Saturday, October 12, 2013

Editors scramble to catch up to big local story

These rules of conduct displayed on an NJ Transit local train to Suffern, N.Y., above and below, help explain why Governor Christie has such disdain for mass transit. The GOP bully surely would be thrown off the train if he tried his in-your-face, insulting behavior with other commuters.





By Victor E. Sasson
Editor

The Record of Woodland Park continues to play catch up today on a big Hackensack story -- the untimely death of prominent businessman Jerome S. Some, who was killed crossing the street in front of his Prospect Avenue high-rise on Tuesday night.

Deputy Assignment Editor Dan Sforza has struggled to keep up with the story since then, even following the lead of this blogger in reporting charges against the driver and interviewing the 87-year-old's survivors.

It doesn't seem possible for a daily newspaper, but here it is the fourth day after Some's death and Sforza is only now naming the poor man's widow, Diane Some, who is shown in a photo on the Local front (L-1).

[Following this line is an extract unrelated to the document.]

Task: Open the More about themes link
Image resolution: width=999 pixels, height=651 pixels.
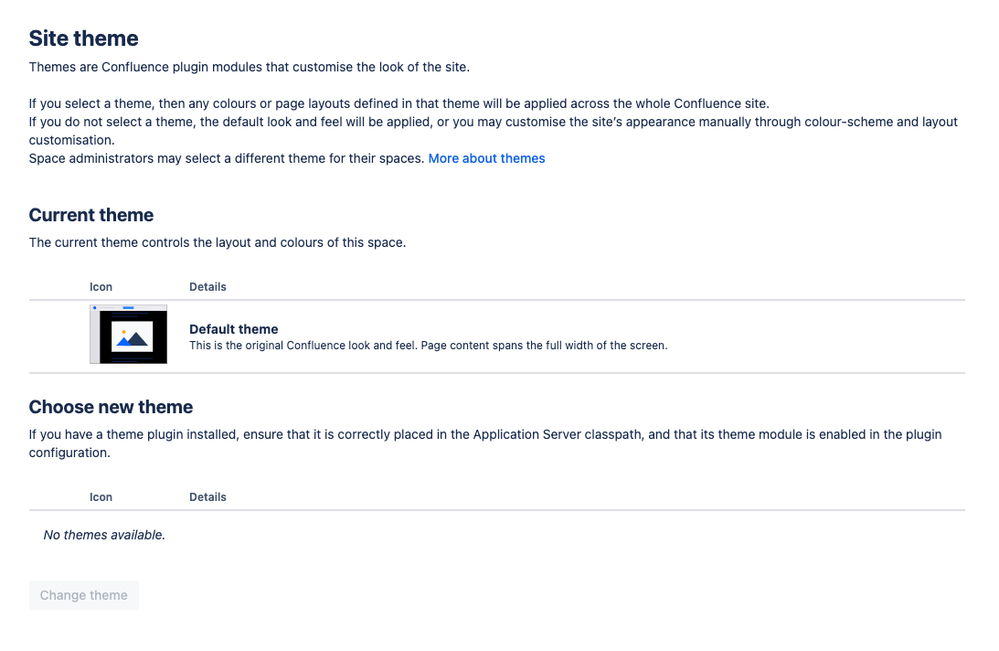Action: point(486,159)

The photo runs with a story on Friday's humor- and tear-filled funeral in Hackensack.

Local editor wilts

Running the local-news operation in the absence of his boss has exhausted Sforza, but the former reporter is doing a good job padding his report with Law & Order news, photos of minor fires and accidents (L-3 and L-4) and wire service obits of obscure people (L-5 and L-6).

Food crystal ball

What's the point of the Better Living cover story today on "the next big trends in cuisine" (BL-1)?

It's pretty clear the North Jersey chefs interviewed have at least one eye on the bottom line: 

Not one predicted that restaurants will be serving more organic and naturally raised or grown food, knowing that would cut into their profits.

Second look

It's hard to believe that Friday's front-page story on so-called apartheid schools in New Jersey completely omitted mention of Englewood's long-segregated public schools.

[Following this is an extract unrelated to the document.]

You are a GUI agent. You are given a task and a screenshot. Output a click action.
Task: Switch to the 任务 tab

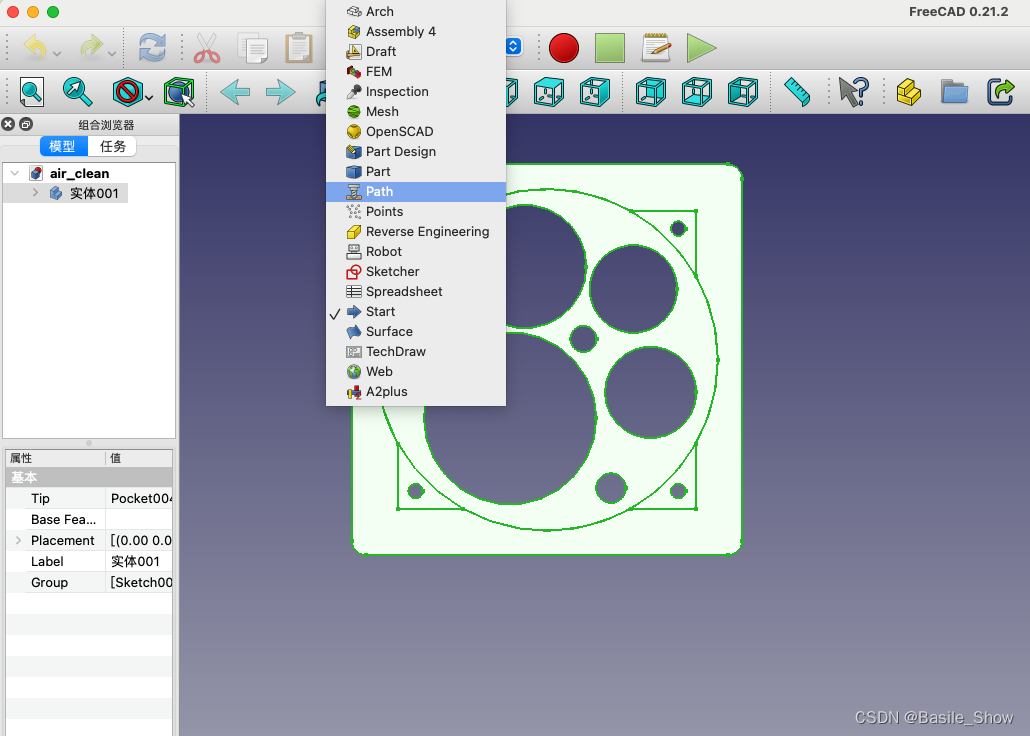pyautogui.click(x=111, y=146)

The elementary and middle schools in the white-ruled city certainly fit the profile: "1 percent or fewer of the students are white."

Maybe someone can explain to me how North Jersey Media Group Chairman Malcolm A. "Mac" Borg, former publisher of The Record, could have lived on Englewood's East Hill for decades and allowed his newspaper to be so derelict in its duty to the city's minorities.

Of course, his children, Stephen and Jennifer, were considered too special to attend public schools. And now that they are running The Record, they have as much disdain for Englewood's public schools as their father.

Cashing in on 9/11

The Borgs refused to spend a few thousand dollars to remake the front page on Sept. 11, 2001, and relegated to a back page the iconic photo of firemen raising the American flag over the rubble of the World Trade Center.

But in recent years, Jennifer A. Borg, Esq., the paper's hotshot lawyer, has milked the photo for all of the damages she can win from people who violate NJMG's copyright.

On Thursday, an L-3 story in The Record reported NJMG is seeking as much as $150,000 in damages from Jeanine Pirro, a Fox TV personality, for such a violation.

A few years ago, a glossy 8-by-10-inch copy of Tom Franklin's famous photo was inserted into copies of The Record.

On the other side was an advertisement for a Ford dealer in Hackensack.